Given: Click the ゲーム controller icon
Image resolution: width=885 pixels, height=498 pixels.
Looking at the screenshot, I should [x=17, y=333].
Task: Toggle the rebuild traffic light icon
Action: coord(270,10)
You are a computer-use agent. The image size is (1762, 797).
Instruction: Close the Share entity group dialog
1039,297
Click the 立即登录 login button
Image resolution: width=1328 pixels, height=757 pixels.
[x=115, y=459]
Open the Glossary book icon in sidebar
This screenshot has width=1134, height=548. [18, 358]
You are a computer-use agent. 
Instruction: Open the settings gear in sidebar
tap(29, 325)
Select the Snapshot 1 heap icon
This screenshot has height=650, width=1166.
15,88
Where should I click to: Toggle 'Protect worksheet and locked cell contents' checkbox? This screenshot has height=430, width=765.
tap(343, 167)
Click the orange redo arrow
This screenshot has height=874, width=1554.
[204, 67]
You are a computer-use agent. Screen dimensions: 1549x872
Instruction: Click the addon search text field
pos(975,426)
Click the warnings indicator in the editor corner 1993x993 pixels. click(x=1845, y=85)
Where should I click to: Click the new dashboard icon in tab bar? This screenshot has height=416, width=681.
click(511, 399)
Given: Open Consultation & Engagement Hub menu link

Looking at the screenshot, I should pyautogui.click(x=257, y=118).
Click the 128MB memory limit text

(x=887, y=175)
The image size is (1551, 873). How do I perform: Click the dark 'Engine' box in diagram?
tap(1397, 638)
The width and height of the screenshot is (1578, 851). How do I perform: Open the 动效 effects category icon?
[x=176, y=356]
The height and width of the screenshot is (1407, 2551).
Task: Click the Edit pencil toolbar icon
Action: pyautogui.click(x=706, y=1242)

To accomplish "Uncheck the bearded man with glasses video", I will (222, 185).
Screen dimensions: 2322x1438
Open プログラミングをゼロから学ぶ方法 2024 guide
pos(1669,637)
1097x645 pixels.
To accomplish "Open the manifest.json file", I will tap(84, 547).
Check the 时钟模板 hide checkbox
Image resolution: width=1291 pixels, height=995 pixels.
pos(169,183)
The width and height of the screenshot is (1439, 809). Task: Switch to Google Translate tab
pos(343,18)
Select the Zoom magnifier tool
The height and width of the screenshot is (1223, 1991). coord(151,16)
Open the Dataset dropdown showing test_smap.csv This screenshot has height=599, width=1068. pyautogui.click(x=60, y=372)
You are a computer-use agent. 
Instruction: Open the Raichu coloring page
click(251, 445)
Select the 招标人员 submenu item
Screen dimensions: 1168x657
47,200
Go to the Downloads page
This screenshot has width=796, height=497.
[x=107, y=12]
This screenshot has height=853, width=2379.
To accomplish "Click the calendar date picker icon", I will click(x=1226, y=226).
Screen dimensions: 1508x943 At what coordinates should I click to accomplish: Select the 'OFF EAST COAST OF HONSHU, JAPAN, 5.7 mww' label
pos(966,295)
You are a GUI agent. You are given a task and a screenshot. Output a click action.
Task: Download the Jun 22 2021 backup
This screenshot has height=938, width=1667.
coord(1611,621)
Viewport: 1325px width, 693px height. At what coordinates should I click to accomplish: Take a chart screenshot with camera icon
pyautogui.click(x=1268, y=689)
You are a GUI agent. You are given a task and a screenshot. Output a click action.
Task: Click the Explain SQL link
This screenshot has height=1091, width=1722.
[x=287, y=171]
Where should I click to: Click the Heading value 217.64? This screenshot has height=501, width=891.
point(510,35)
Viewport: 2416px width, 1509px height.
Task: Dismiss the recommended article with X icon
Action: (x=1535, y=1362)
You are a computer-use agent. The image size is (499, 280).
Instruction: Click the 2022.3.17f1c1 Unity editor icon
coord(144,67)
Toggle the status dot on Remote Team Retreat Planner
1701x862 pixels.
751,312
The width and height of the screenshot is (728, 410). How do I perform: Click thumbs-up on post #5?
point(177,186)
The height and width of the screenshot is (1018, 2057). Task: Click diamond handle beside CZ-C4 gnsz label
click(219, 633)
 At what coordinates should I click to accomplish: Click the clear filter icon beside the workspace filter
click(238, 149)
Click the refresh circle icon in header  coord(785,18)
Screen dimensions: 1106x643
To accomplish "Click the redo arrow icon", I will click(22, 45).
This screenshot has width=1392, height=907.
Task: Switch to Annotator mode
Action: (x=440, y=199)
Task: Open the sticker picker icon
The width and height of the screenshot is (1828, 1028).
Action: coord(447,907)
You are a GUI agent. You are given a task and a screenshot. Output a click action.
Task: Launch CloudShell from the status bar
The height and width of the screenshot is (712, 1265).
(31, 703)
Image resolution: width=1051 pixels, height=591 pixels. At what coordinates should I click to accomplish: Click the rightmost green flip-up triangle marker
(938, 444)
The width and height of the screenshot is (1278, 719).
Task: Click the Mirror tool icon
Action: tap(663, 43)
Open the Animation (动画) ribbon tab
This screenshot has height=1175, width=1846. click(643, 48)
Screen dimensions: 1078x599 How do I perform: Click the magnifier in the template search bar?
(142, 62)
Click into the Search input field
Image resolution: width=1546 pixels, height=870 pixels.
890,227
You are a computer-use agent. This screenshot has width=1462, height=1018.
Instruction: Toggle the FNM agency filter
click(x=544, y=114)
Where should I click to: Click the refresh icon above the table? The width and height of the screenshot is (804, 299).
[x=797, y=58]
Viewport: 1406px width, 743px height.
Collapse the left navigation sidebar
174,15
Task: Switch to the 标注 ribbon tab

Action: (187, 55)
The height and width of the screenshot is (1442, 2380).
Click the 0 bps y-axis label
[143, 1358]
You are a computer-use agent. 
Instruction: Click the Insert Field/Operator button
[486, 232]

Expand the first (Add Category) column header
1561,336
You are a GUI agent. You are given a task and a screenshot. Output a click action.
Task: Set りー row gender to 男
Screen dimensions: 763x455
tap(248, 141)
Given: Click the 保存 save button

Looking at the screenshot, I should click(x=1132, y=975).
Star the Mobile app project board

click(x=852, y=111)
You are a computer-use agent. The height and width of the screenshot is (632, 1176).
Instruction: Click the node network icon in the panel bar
====
From the entries above, give again exactly the lines running from the line with "Instruction: Click the 2022.3.17f1c1" to the line with "Screen dimensions: 1106x643"; include both of those lines.

Instruction: Click the 2022.3.17f1c1 Unity editor icon
coord(144,67)
Toggle the status dot on Remote Team Retreat Planner
1701x862 pixels.
751,312
The width and height of the screenshot is (728, 410). How do I perform: Click thumbs-up on post #5?
point(177,186)
The height and width of the screenshot is (1018, 2057). Task: Click diamond handle beside CZ-C4 gnsz label
click(219, 633)
 At what coordinates should I click to accomplish: Click the clear filter icon beside the workspace filter
click(238, 149)
Click the refresh circle icon in header  coord(785,18)
Screen dimensions: 1106x643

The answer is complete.